- RECORDS FOR THIS EXERCISE -

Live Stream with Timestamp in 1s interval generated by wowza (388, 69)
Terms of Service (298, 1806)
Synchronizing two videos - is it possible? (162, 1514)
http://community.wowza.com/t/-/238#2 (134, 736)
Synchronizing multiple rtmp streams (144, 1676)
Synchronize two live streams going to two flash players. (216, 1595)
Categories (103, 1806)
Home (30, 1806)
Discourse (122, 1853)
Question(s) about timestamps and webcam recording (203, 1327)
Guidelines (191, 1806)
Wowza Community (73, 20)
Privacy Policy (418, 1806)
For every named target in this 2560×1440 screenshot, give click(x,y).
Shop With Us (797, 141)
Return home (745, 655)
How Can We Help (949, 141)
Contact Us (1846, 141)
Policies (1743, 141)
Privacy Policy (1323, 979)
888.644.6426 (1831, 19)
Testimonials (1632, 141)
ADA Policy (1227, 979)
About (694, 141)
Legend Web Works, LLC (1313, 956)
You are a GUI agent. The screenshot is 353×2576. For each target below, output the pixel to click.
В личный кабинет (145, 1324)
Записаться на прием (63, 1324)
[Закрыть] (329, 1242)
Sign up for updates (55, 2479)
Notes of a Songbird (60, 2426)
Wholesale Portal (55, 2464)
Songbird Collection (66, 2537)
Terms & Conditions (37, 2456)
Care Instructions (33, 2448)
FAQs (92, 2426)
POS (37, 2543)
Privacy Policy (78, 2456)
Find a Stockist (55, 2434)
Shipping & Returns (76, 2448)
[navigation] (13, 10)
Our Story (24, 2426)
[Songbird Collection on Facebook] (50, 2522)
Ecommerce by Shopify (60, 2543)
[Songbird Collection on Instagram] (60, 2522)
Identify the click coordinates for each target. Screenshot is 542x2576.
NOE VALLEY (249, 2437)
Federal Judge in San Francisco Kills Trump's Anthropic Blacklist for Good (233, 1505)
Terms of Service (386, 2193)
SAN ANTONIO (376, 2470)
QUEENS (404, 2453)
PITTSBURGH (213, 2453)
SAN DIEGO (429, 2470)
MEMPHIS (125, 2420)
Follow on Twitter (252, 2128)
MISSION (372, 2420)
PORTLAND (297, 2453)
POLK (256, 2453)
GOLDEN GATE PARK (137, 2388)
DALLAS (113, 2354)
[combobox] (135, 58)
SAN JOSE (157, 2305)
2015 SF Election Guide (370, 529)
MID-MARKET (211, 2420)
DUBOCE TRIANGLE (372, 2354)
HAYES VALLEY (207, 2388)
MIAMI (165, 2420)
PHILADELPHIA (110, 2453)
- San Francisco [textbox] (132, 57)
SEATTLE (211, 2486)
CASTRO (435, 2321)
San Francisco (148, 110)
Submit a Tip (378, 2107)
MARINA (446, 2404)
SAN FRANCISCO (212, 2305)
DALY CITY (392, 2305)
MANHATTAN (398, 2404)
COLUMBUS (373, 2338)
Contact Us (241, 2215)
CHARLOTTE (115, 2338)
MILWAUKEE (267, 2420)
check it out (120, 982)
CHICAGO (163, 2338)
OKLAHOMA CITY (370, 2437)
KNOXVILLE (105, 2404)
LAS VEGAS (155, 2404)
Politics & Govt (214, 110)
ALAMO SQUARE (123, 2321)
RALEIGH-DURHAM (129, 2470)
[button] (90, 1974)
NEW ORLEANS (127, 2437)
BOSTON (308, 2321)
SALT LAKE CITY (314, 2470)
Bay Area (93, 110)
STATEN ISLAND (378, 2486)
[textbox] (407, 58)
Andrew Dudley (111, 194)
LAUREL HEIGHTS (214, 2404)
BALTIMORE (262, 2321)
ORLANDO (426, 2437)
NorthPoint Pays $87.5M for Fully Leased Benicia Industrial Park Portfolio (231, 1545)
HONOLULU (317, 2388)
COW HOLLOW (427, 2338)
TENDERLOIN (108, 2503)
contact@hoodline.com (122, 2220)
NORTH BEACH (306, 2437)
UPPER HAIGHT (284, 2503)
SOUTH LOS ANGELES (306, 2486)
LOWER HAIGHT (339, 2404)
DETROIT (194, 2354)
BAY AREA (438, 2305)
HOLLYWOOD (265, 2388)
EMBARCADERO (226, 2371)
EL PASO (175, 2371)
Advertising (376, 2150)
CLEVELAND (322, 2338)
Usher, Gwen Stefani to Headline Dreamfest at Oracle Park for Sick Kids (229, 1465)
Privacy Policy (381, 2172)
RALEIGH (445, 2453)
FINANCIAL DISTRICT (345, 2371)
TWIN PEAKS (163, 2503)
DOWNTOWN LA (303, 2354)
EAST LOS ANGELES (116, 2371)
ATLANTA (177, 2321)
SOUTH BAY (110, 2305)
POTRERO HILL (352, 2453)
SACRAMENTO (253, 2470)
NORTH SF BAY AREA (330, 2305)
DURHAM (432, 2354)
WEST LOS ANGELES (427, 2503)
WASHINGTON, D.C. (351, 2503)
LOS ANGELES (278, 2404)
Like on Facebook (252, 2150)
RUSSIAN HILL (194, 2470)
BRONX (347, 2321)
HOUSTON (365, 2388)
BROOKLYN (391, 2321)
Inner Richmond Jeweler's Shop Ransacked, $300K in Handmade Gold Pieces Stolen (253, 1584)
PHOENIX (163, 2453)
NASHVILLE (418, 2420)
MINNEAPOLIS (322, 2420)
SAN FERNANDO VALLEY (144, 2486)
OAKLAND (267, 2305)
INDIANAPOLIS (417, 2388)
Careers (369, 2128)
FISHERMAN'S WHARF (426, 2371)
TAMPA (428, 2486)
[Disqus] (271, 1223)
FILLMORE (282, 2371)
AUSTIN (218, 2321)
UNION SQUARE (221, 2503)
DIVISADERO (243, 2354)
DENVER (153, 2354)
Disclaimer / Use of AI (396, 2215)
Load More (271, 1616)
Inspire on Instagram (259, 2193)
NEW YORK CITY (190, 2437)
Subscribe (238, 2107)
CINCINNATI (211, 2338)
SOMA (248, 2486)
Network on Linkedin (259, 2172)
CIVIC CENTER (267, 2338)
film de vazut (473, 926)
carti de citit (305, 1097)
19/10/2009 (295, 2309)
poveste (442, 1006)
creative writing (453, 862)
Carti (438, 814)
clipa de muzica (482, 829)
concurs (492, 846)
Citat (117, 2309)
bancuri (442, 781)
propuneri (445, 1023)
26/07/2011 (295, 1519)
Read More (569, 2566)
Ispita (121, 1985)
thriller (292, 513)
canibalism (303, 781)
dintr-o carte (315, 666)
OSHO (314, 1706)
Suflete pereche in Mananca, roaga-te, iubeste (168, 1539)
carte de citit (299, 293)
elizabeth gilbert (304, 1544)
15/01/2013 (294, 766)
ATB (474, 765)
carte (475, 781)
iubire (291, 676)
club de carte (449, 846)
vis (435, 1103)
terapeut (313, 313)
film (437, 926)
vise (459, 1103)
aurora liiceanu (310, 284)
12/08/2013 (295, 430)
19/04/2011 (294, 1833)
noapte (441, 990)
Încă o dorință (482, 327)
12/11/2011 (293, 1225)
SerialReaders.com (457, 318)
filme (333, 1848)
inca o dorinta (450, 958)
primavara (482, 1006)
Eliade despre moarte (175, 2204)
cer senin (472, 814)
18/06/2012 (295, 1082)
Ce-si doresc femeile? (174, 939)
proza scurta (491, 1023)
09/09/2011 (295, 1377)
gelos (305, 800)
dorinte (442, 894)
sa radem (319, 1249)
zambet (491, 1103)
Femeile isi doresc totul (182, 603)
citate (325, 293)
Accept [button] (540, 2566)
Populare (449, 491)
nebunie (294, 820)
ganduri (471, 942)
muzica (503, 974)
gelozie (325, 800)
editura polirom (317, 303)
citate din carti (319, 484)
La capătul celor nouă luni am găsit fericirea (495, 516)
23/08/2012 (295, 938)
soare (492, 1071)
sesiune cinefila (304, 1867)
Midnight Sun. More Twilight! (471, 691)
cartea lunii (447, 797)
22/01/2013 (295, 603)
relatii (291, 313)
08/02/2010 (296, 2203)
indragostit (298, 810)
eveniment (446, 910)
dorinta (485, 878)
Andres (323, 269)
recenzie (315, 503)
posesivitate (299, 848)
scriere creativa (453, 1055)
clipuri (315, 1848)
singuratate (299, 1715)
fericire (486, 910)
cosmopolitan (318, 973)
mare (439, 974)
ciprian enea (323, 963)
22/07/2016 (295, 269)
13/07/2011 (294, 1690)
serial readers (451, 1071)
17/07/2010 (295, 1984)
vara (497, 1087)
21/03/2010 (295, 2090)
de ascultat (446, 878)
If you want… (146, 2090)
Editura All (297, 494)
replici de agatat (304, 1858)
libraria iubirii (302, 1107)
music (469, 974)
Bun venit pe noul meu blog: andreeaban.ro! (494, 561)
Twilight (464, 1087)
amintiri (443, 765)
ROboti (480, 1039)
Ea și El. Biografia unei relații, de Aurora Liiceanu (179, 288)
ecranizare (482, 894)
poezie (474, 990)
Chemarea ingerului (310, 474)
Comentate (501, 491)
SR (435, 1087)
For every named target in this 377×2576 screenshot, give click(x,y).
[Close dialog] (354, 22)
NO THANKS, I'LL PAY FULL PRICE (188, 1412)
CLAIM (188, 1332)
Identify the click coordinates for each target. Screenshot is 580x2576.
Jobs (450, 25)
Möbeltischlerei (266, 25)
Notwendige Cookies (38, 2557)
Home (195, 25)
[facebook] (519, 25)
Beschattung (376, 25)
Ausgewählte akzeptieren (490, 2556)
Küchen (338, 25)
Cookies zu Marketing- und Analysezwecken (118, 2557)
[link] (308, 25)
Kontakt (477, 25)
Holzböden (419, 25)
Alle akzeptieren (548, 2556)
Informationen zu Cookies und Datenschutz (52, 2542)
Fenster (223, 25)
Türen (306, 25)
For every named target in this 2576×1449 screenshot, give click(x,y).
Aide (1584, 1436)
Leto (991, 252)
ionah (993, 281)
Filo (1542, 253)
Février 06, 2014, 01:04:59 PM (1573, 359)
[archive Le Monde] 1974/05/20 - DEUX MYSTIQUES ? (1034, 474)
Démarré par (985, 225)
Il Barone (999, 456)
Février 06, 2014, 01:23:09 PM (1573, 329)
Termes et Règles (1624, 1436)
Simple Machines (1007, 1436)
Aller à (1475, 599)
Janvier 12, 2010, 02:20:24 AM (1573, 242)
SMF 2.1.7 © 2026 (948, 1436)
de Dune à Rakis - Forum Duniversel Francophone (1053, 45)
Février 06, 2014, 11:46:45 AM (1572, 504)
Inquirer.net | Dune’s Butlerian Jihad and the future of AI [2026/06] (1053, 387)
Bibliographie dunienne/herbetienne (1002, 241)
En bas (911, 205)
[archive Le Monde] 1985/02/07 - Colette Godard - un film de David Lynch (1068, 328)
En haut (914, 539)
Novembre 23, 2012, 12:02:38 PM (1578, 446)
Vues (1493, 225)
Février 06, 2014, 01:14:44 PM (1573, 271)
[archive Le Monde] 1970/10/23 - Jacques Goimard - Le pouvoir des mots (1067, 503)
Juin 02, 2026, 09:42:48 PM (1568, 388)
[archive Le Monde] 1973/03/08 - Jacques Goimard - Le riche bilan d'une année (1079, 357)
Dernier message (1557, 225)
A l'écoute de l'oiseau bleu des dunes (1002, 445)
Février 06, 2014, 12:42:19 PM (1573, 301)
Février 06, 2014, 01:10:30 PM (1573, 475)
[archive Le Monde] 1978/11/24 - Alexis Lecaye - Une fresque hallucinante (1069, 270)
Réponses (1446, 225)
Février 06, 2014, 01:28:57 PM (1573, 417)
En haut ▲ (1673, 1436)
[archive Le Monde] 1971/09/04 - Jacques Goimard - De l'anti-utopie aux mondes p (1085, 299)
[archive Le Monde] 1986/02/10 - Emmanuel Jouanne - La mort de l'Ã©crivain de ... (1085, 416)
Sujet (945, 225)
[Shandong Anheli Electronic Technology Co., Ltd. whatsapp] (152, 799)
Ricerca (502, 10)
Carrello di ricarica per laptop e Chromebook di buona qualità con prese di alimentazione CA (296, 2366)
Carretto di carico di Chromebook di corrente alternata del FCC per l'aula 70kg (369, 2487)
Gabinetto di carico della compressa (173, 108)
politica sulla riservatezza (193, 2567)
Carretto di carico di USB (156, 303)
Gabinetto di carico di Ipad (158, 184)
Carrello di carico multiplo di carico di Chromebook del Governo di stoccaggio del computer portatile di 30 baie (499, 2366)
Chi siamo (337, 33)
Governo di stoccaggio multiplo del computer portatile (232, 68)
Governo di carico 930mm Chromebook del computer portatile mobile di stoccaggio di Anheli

- WHAT TO WORK ON -
Using the data above, repeat exactly the lines that begin at the line with "Femeile isi doresc totul (182, 603)" and end at the line with "La capătul celor", both ends included.

- RESPONSE FOR THIS EXERCISE -
Femeile isi doresc totul (182, 603)
citate (325, 293)
Accept [button] (540, 2566)
Populare (449, 491)
nebunie (294, 820)
ganduri (471, 942)
muzica (503, 974)
gelozie (325, 800)
editura polirom (317, 303)
citate din carti (319, 484)
La capătul celor nouă luni am găsit fericirea (495, 516)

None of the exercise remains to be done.